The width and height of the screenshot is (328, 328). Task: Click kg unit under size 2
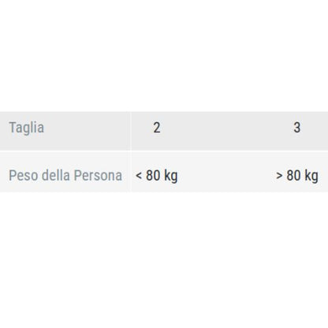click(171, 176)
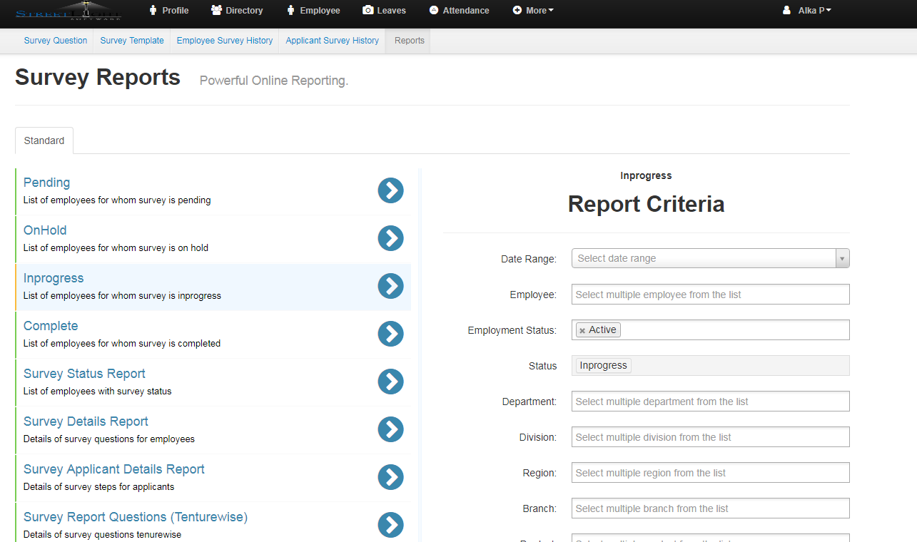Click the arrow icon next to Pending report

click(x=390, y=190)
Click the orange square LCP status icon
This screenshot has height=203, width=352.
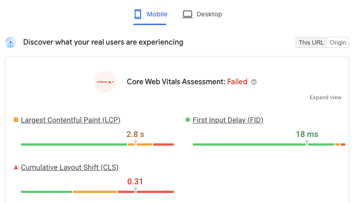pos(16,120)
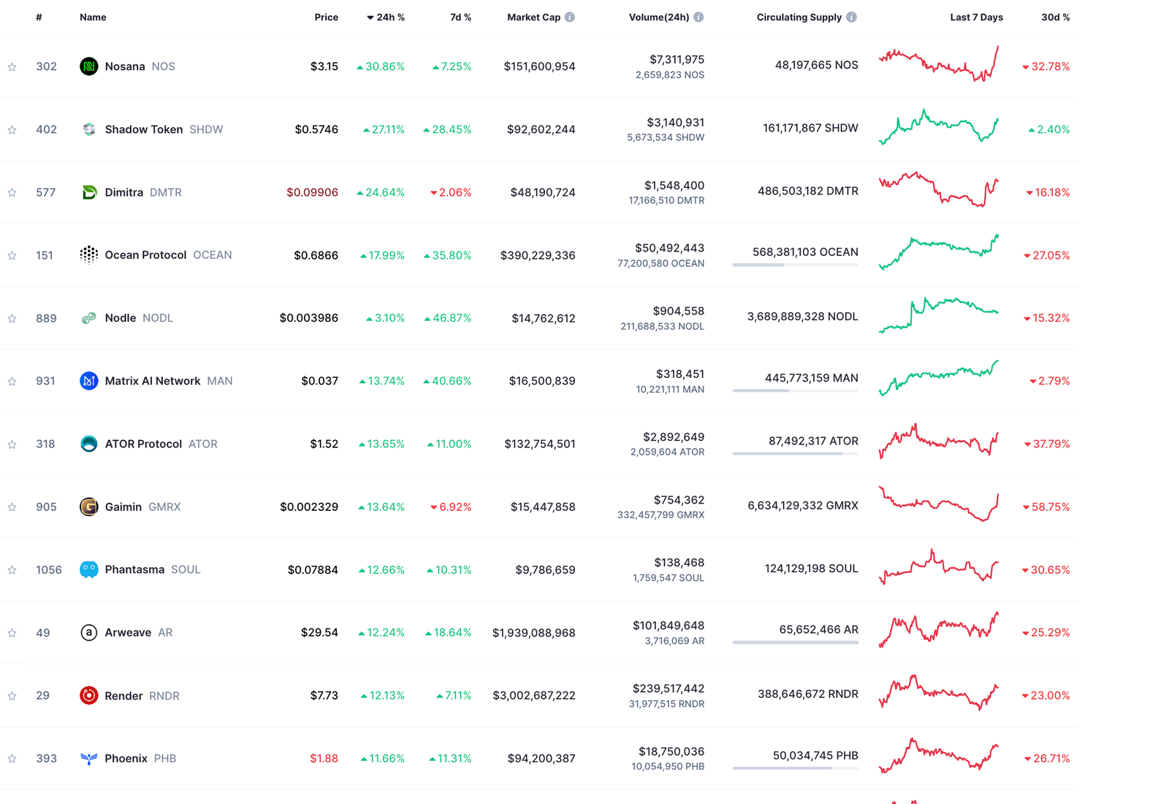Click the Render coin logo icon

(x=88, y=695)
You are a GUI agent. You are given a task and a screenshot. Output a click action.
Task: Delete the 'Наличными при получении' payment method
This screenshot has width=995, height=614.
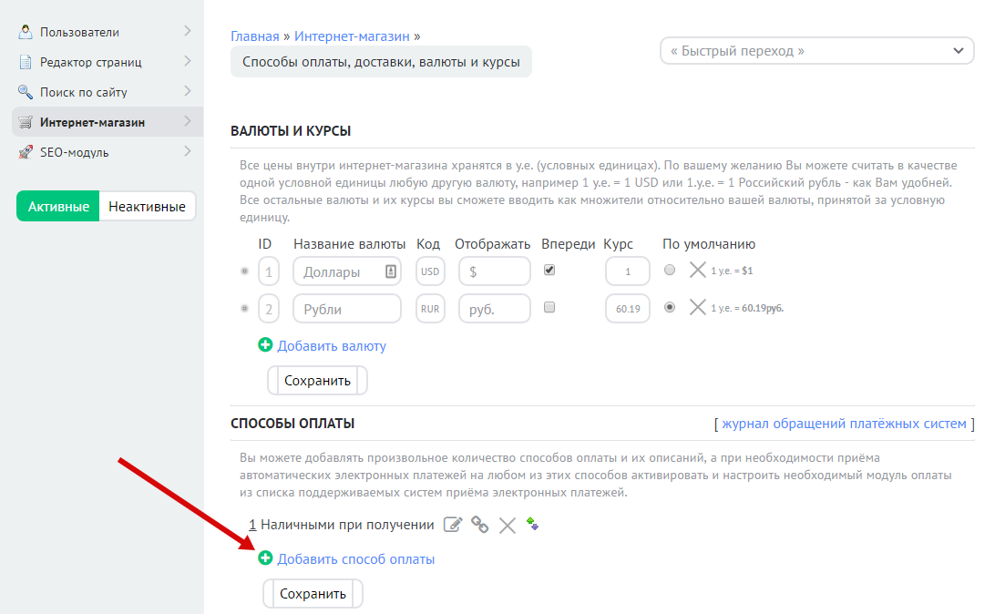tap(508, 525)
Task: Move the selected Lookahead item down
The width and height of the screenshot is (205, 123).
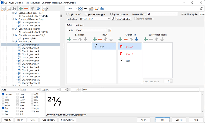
------------------------------------------------
| WHAT YOU NEED TO DO |
All that is wanted is the lines from the one holding "This screenshot has height=203, width=352." through the end of the material, duplicated exactly, with no pictures.

| RESULT |
This screenshot has height=203, width=352.
pos(16,120)
Click the Render coin logo icon

(x=88, y=695)
You are a GUI agent. You are given a task and a screenshot. Output a click action.
Task: Delete the 'Наличными при получении' payment method
This screenshot has width=995, height=614.
tap(508, 525)
Task: Move the selected Lookahead item down
The width and height of the screenshot is (205, 123).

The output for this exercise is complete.